Instead of replying, her companion laid down his spoon and looked at her in delighted amaze. Then he struck his hands together with sudden vigor.
“Tom!” he cried. “Tom!”
“Well?” queried she, looking at him as if he had gone distraught. “It isn’t so strange a name, is it?”
“But, don’t you see?” he exclaimed, joyously,—“I’m Tom! I have found my name!”
III.
The rest of Tom’s name, however, remained as profoundly and as provokingly concealed in the wounded convolutions of his brain as ever. Columbine called him Mr. Tom, and it is not unlikely that the familiarity of the monosyllable, which seemed to place them at once upon an intimate footing, had a strong influence upon their relations. The maiden had a crisp way of pronouncing the name, as if she were half conscious of a spice of impropriety in a term so familiar, and felt it, too, to be something of a joke, which was so wholly fascinating that the patient did not have to be very far advanced toward his normal condition of health and spirits to enjoy it so well as to reflect that the name so rendered ought to be enough for any man.

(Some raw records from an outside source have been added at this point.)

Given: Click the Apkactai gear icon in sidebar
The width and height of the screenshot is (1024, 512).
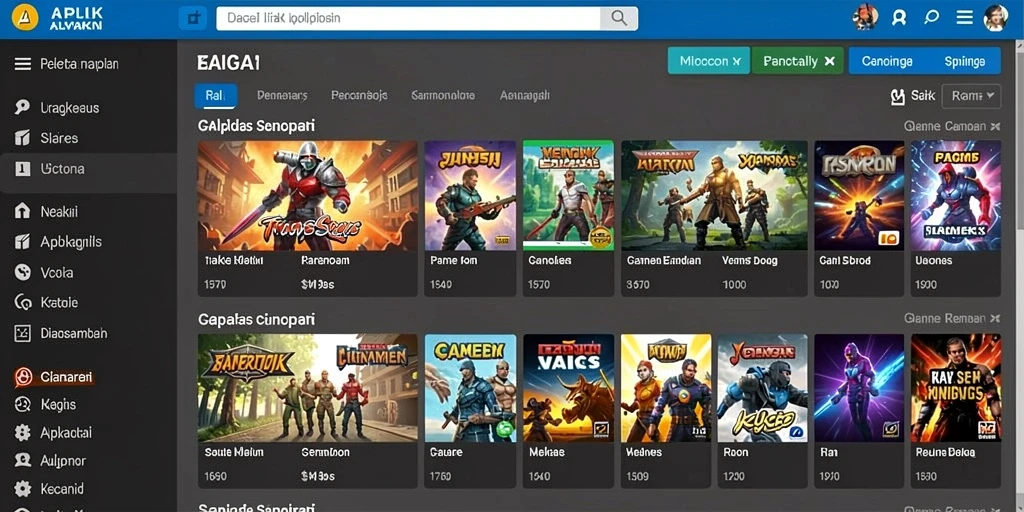Looking at the screenshot, I should click(x=23, y=432).
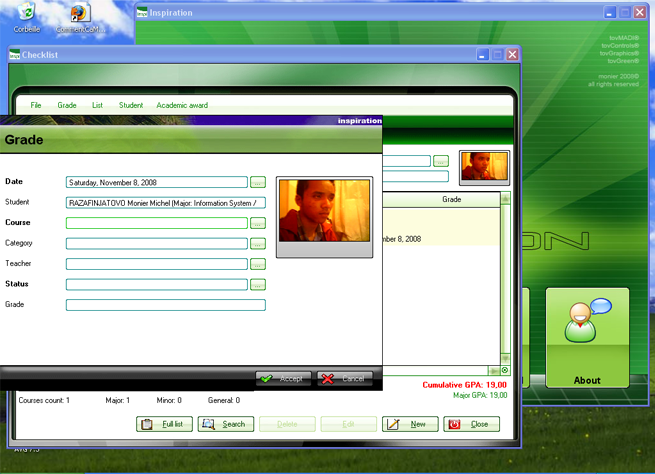655x474 pixels.
Task: Open the Category selection browse button
Action: 258,244
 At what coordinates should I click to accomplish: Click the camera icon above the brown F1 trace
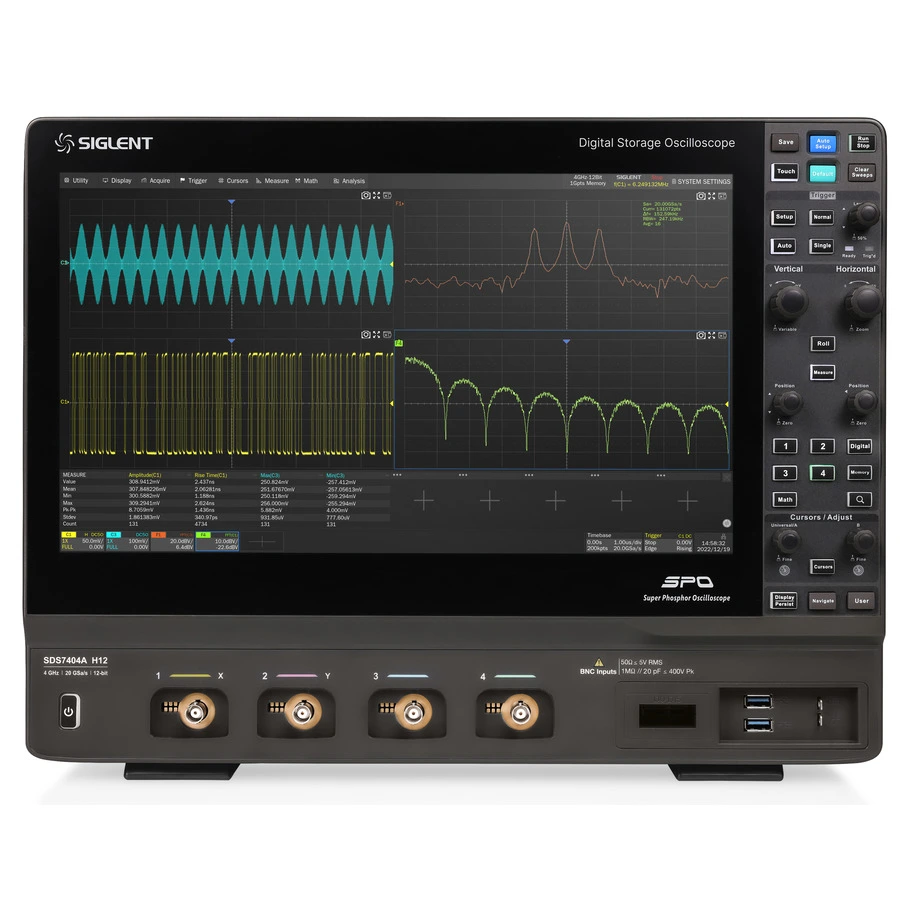point(700,196)
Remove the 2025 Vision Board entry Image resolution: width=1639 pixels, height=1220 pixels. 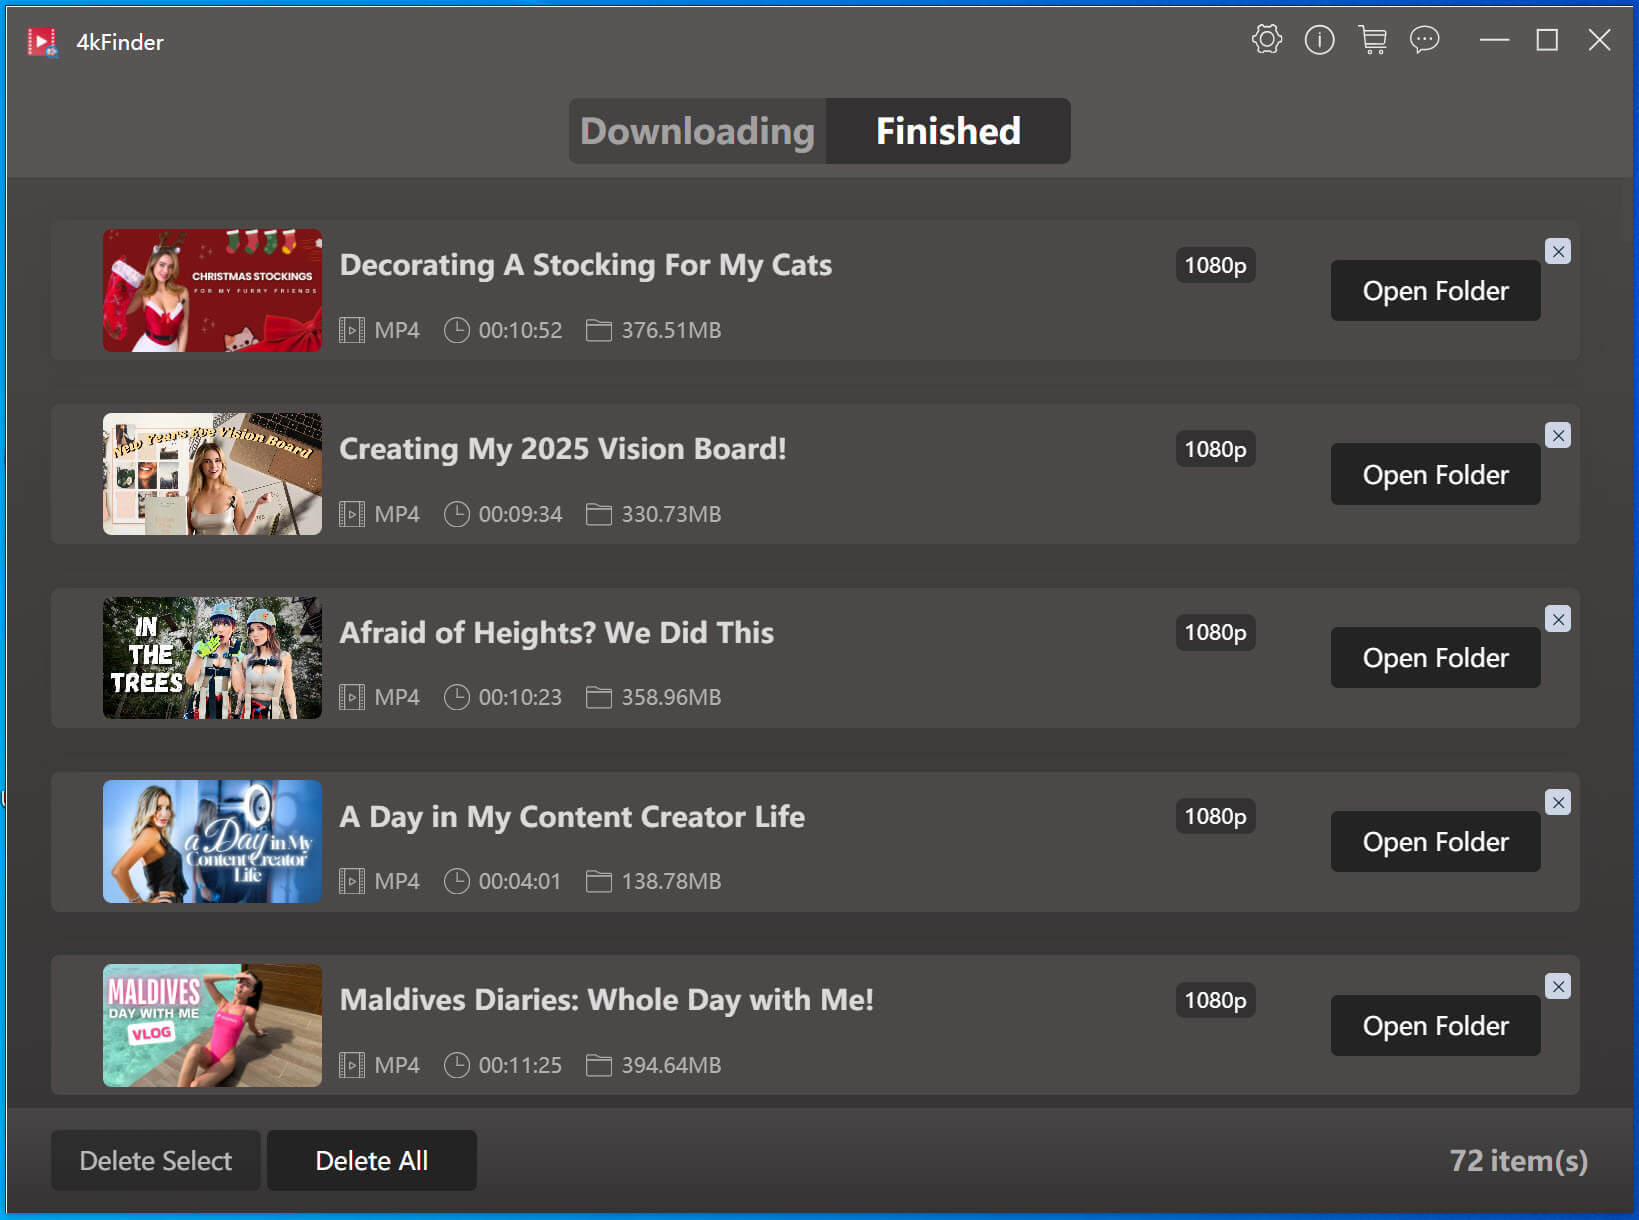1557,436
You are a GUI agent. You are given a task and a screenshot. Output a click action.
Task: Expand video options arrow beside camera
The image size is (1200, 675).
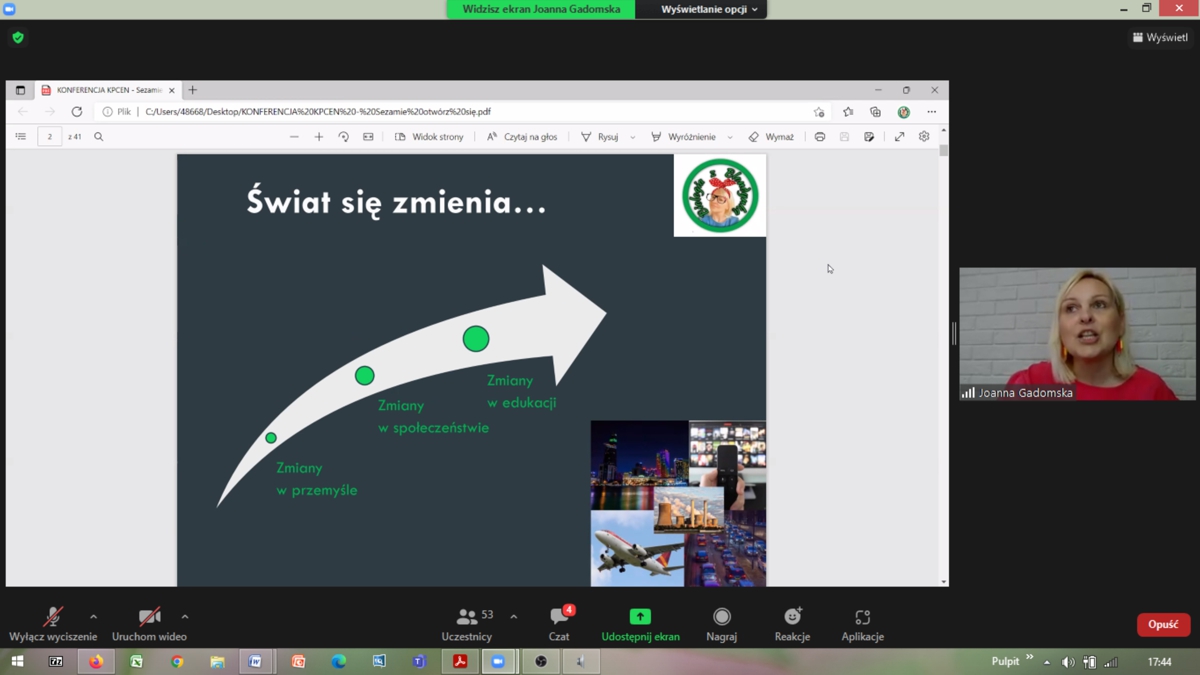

Mr. Tom soon began to gather up a few stray bits from his childhood, his memory apparently returning to its former state by the same slow road it had travelled from his birth to reach it.
“I remember a few beginnings,” he had said, hopefully, on the day following that of his first visit to the arbor. “I had a carved coral of a most luscious pink color. It is even now vaguely connected in my mind with the idea of eating; so I infer that I must have cherished a fond delusion that it was good to eat.”
“It is at least good to remember,” Columbine returned, laughing. “It wouldn’t be a bad idea to open an account of things recovered from the sea of the past. You can begin by putting down: Item, one coral.”
“Yes; and one nurse. I distinctly recall the nurse. She had a large mole on her chin. Yes; I can certainly swear to the nurse.”